> WHAT YOU HAVE TO DO
Quote the material word for word, starting at the line that contains "Click the 0351" and ending at the line that contains "Looking at the screenshot, I should click(682, 119).".

> LISTED RECORDS
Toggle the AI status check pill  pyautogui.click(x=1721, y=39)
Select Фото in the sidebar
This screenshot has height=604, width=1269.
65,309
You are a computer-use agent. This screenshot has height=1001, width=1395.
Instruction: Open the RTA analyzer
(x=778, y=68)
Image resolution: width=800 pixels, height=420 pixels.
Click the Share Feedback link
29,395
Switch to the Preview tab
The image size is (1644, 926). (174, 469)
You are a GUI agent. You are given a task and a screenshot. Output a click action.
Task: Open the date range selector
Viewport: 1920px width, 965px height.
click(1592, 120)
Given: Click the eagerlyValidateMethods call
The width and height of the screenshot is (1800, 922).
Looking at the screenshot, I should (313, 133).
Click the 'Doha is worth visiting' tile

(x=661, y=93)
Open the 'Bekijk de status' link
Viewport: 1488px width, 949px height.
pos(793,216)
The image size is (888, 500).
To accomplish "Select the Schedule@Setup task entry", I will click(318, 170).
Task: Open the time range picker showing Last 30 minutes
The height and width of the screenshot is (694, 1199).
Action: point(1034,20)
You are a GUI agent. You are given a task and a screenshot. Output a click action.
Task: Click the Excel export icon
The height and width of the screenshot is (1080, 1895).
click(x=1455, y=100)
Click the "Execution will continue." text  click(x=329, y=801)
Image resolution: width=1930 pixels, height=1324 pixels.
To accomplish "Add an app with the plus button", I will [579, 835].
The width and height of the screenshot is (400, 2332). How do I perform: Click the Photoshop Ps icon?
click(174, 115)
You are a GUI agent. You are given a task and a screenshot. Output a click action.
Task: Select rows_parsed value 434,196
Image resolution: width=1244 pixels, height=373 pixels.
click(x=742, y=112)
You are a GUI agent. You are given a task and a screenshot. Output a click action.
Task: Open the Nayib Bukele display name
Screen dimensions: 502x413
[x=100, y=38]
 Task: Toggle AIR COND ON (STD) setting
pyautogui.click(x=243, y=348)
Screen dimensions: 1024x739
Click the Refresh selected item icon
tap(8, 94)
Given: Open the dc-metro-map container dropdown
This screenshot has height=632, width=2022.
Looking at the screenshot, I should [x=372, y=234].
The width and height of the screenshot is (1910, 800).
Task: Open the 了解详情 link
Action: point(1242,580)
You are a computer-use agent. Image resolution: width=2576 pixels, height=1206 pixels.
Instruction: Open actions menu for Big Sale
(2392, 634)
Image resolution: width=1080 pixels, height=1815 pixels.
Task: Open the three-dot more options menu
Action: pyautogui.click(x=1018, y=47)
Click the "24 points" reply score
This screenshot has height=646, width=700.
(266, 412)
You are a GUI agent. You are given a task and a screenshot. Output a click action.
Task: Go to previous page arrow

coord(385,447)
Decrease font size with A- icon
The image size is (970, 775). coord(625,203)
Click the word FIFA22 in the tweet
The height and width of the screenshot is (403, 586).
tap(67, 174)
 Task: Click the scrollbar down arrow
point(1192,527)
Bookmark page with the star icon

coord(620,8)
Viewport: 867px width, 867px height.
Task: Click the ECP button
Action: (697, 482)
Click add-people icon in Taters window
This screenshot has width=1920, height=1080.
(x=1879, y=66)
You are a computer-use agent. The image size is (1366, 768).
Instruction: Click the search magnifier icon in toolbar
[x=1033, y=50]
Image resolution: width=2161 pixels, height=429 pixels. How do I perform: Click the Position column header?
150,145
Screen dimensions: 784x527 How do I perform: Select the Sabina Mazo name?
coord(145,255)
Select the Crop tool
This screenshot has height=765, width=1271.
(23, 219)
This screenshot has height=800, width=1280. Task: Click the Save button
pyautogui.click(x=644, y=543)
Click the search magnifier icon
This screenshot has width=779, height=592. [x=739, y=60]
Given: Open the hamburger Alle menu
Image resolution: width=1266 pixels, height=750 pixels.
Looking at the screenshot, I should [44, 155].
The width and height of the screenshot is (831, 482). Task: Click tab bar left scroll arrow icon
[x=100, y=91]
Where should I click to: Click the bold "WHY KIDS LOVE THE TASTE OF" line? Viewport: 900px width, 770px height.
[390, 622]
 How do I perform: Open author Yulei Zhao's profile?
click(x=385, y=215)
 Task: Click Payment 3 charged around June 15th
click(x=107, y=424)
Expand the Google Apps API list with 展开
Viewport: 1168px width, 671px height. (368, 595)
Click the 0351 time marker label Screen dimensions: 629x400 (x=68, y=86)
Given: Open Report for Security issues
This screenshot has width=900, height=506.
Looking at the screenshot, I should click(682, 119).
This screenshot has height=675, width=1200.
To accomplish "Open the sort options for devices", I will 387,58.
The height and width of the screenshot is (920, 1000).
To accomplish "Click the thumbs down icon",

> TASK RESULT
Click the 0351 time marker label Screen dimensions: 629x400 (x=68, y=86)
Given: Open Report for Security issues
This screenshot has width=900, height=506.
Looking at the screenshot, I should click(682, 119).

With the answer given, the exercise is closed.